Tobacco companies have lost the latest court challenge over plain packaging
Tobacco giants have lost the latest round of their legal battle against the Government's new plain-packaging rules.
In May, they suffered what anti-smoking campaigners described as a "crushing defeat" at the High Court.
The day before new regulations come into force, a judge in London had declared that they were "valid and lawful in all respects".
Mr Justice Green rejected a judicial review action brought against Health Secretary Jeremy Hunt. Leading companies then took their case on to the Court of Appeal, but now three judges in London have rejected their challenge against the High Court's decision.

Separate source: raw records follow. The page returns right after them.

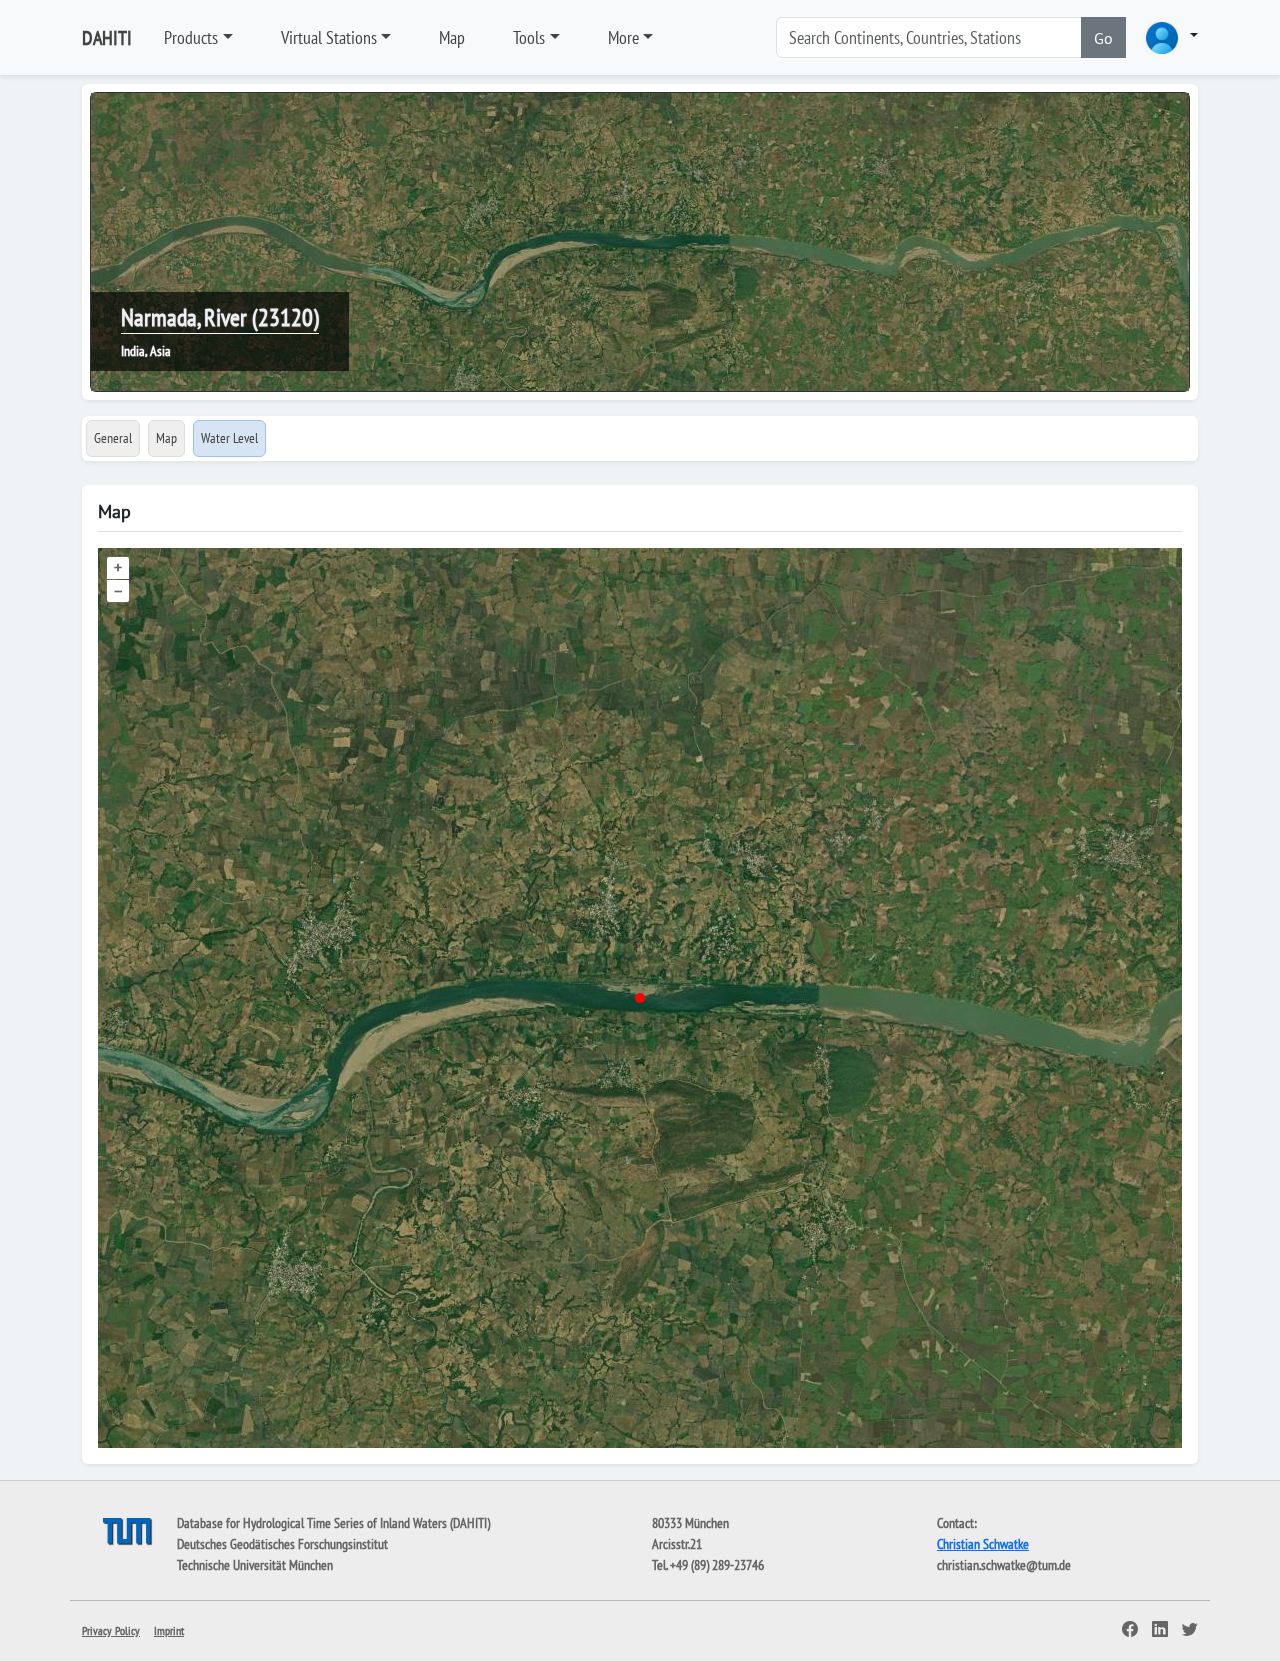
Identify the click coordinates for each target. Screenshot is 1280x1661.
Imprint (169, 1630)
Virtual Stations (329, 37)
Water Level (229, 438)
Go (1103, 38)
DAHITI (107, 38)
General (113, 438)
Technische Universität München (255, 1565)
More (623, 37)
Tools (529, 37)
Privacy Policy (111, 1630)
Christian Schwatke (983, 1544)
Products (191, 37)
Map (452, 37)
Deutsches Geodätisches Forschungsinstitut (282, 1544)
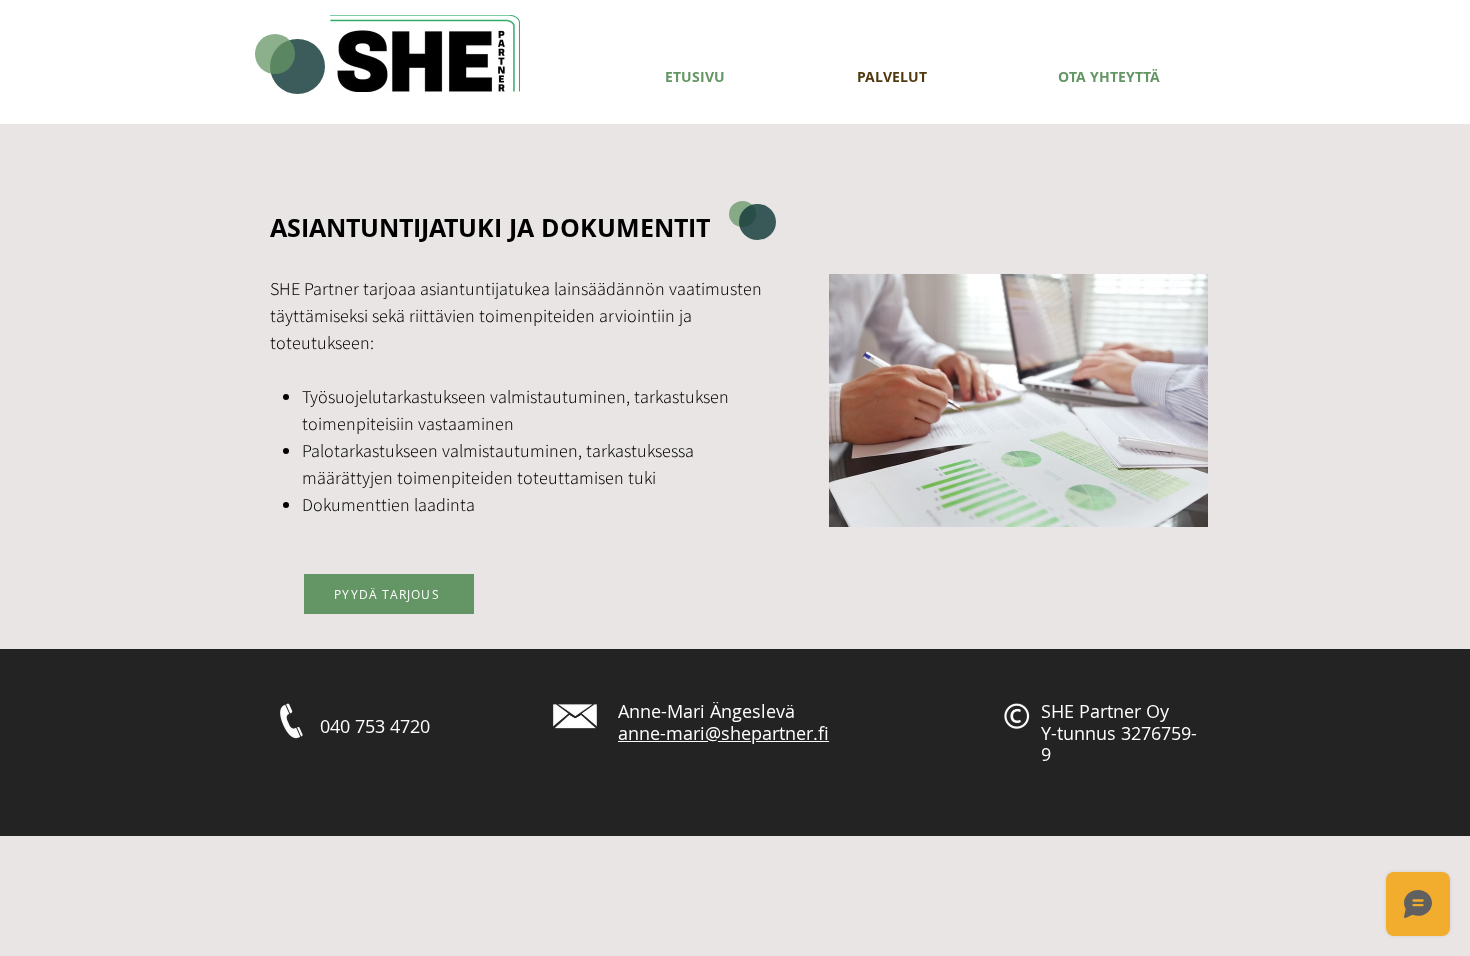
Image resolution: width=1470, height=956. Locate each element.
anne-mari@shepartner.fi (723, 733)
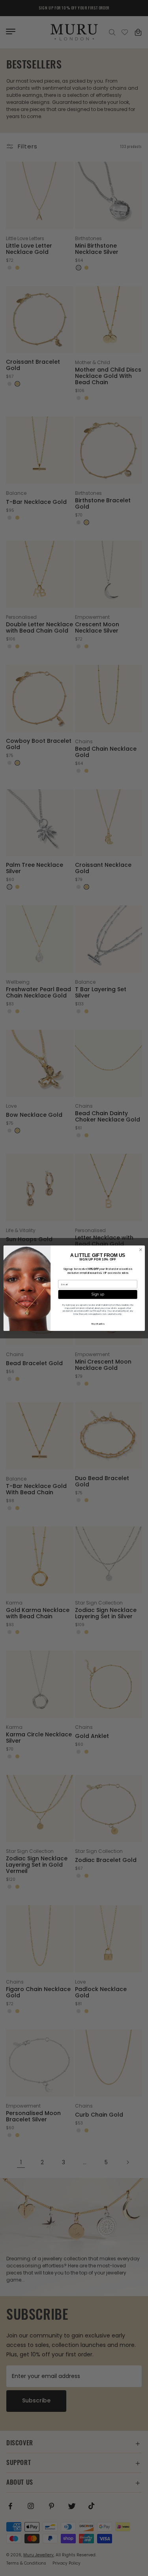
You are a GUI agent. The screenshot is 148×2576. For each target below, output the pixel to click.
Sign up (97, 1294)
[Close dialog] (140, 1250)
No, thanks (97, 1323)
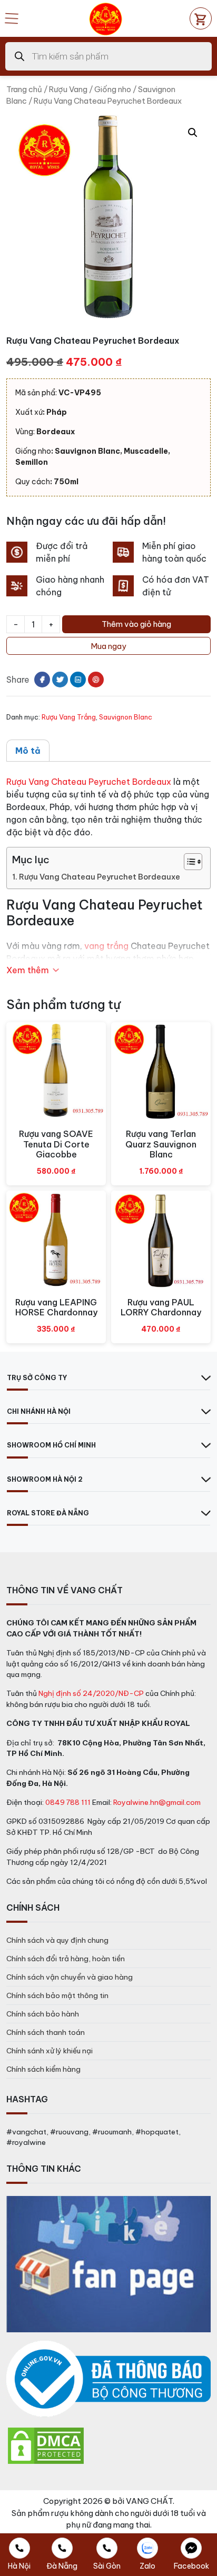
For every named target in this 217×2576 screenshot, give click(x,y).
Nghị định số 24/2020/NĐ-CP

A number of companies, including British American Tobacco, Imperial Tobacco and Japan Tobacco International, challenged the legality of the "standardised packaging" regulations.
They argued that the Standardised Packaging of Tobacco Products Regulations 2015 would destroy valuable property rights and render products indistinguishable from each other.
Dismissing the appeal, Lord Justice Lewison, Lord Justice Beatson and Sir Stephen Richards ruled that the Health Secretary had "lawfully exercised his powers".
Deborah Arnott, chief executive of health charity Ash, said: "This is a victory for public health and another crushing defeat for the tobacco industry. This ruling should also encourage other countries to press ahead with standardised packaging, now that the industry's arguments have yet again been shown to be without foundation."
A British American Tobacco spokeswoman said: "Despite today's decision, we remain firm in our belief that plain packaging is an ineffective policy that doesn't work to reduce smoking levels - and it's important to remember this decision by the Court of Appeal is not an endorsement of the effectiveness of this measure."
The appeal judges gave the tobacco companies until December 9 to make any application to them for permission to appeal to the Supreme Court.
In countries like Australia it has been law since December 2012 for companies to sell their cigarettes in a logo-free, dark green packaging.